*Exercise brief*. Please copy each line of the listing below in which the word "Task" appears.

*Records supplied*.
┏━━

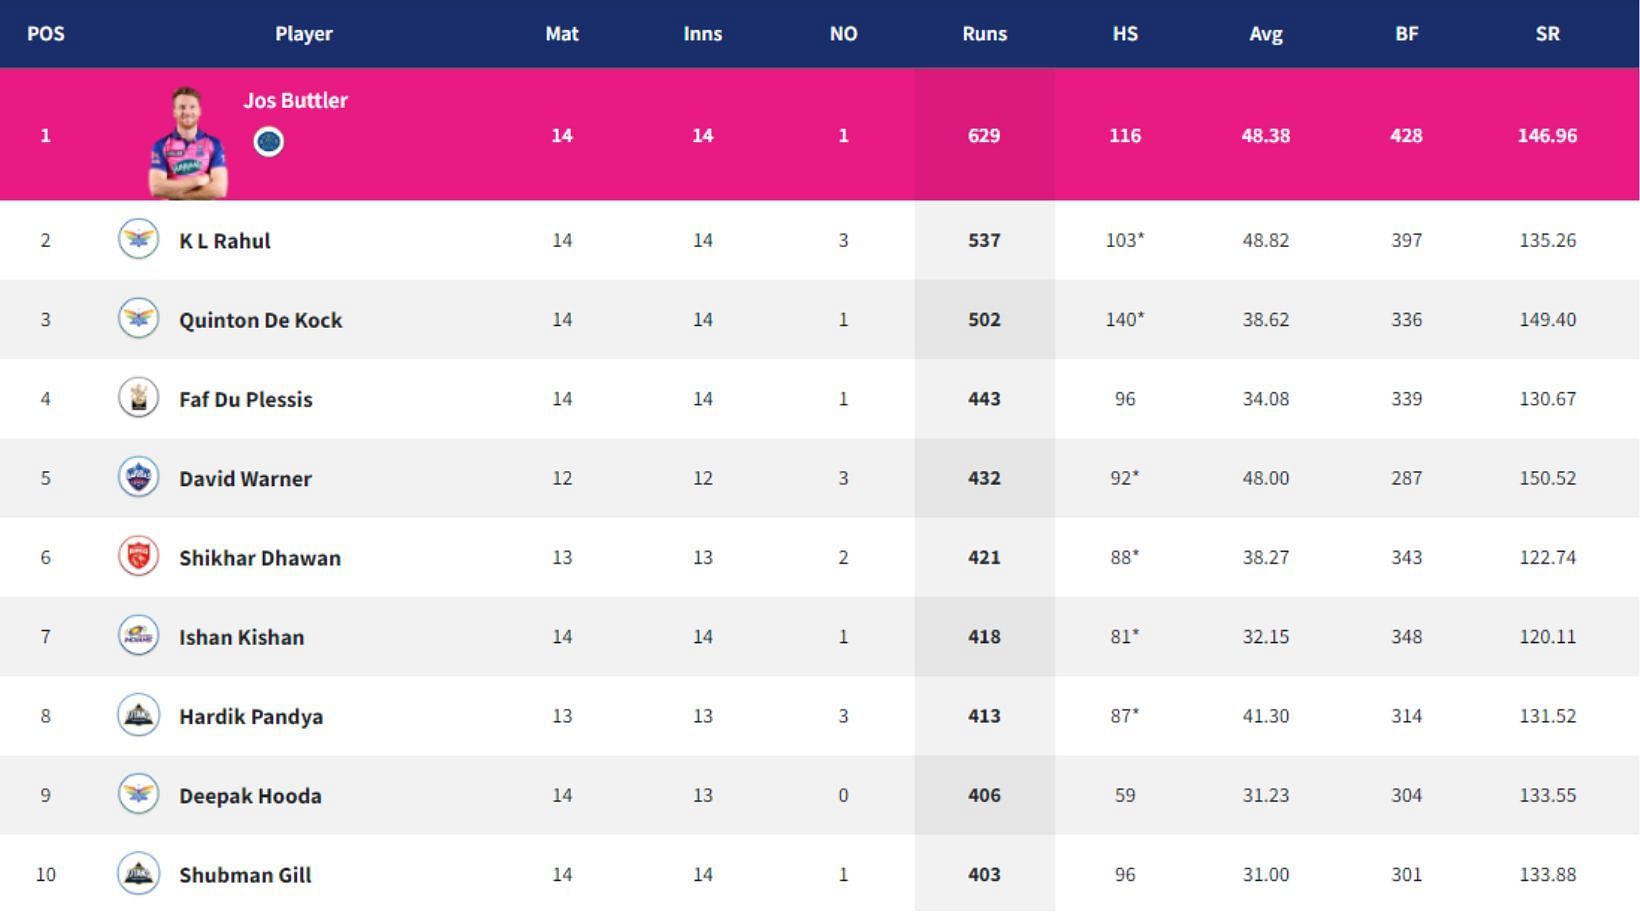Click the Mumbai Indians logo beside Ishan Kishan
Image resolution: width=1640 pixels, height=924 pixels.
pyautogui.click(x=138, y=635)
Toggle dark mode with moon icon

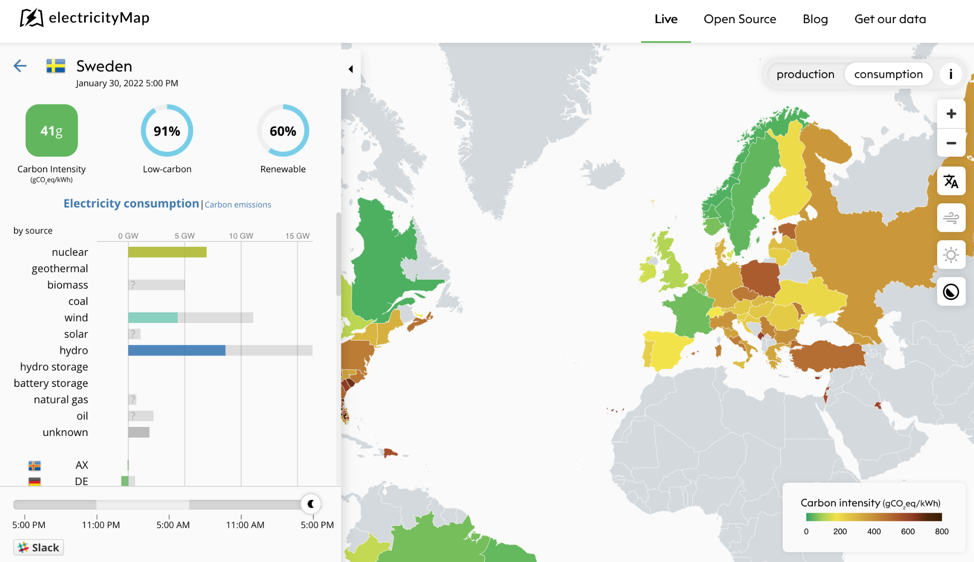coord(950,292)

┗━━
┏━━

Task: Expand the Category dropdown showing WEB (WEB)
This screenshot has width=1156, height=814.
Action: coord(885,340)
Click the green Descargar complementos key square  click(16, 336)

┗━━
┏━━

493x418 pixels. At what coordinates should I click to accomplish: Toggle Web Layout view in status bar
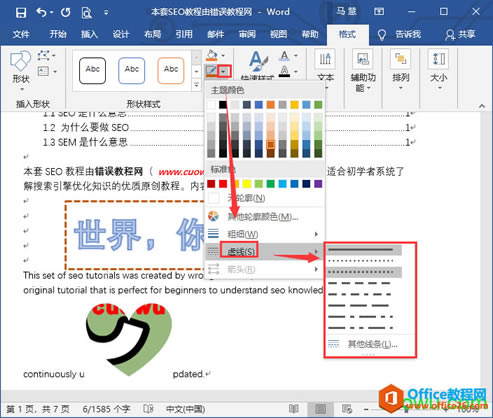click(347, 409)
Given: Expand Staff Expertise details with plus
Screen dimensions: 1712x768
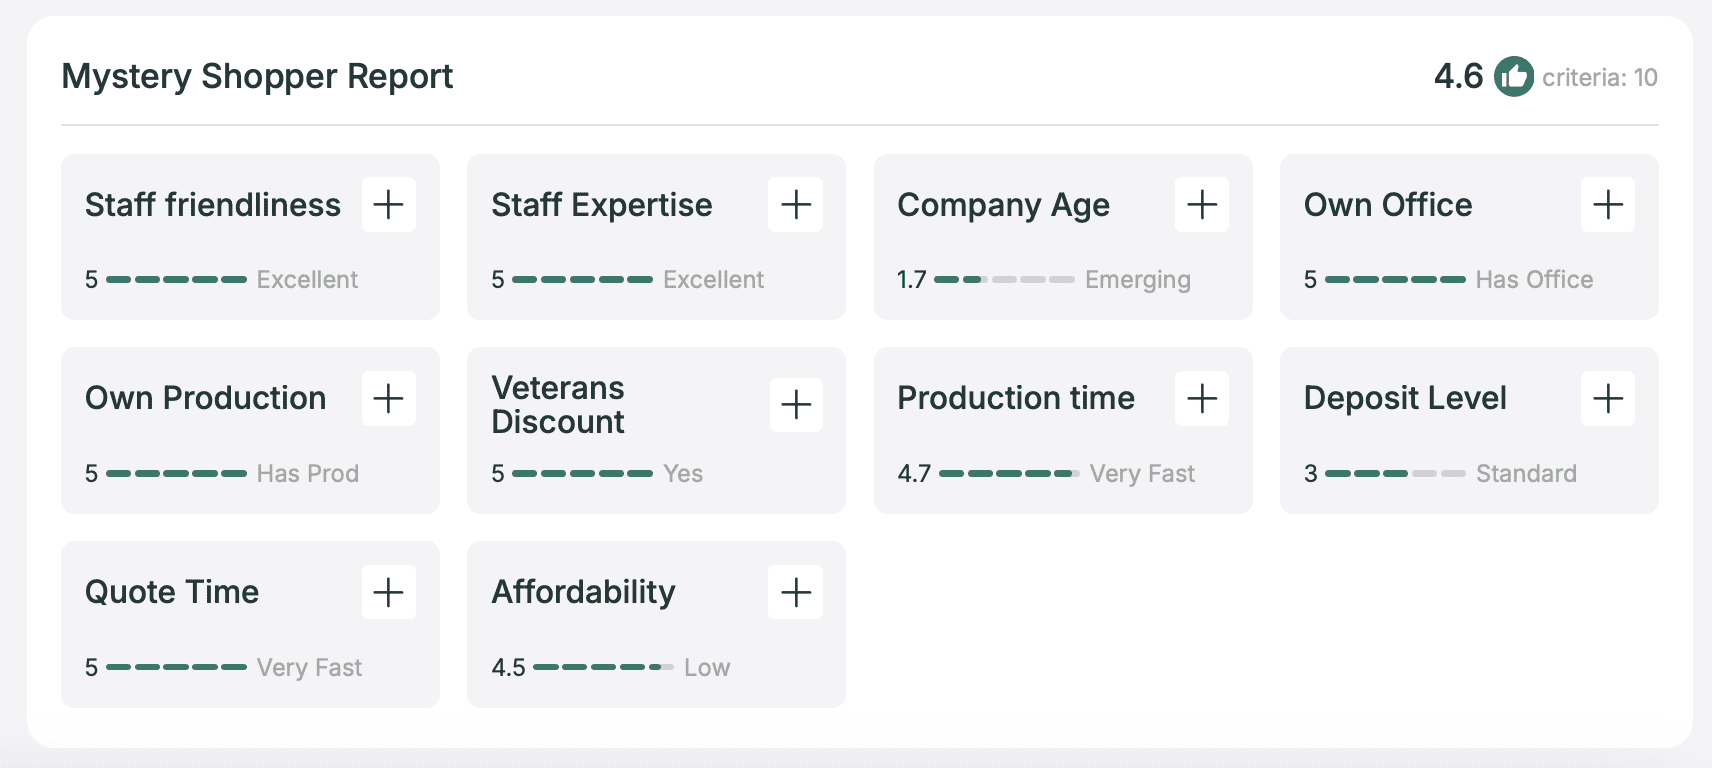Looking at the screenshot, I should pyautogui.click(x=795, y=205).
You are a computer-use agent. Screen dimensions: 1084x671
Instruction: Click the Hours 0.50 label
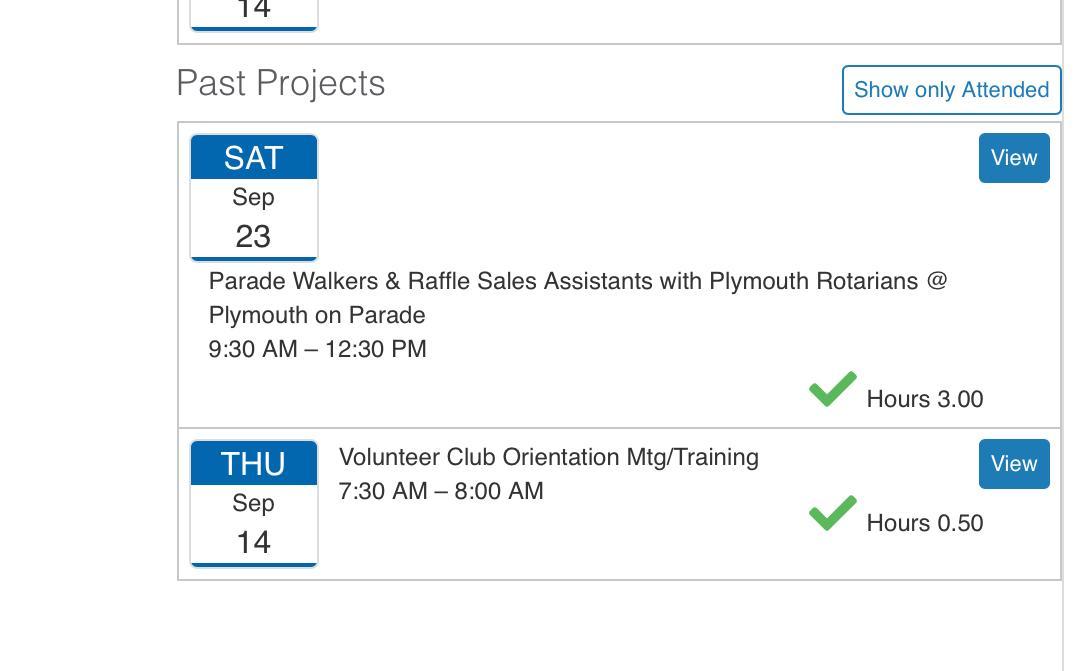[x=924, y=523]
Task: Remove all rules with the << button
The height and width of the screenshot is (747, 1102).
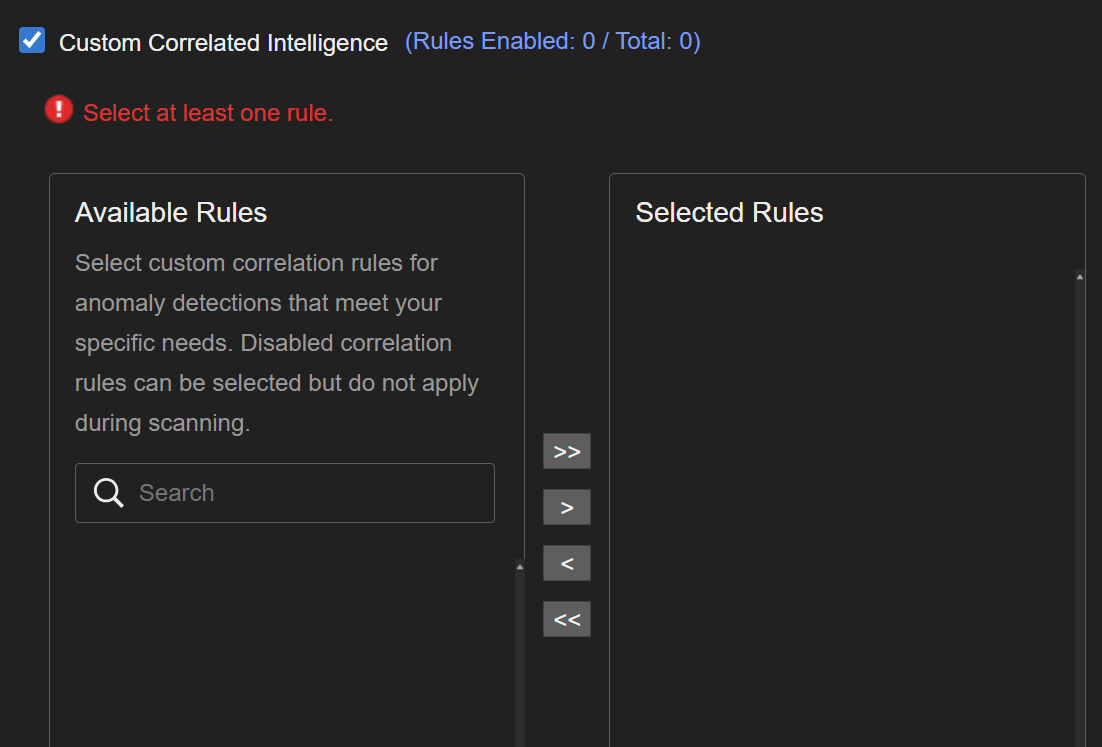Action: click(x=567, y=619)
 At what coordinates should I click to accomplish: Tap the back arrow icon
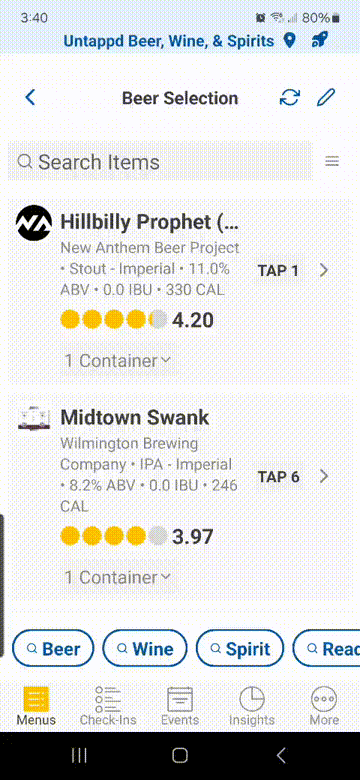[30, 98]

┗━━

*Answer box*.
Task: Expand the Category dropdown showing WEB (WEB)
Task: Remove all rules with the << button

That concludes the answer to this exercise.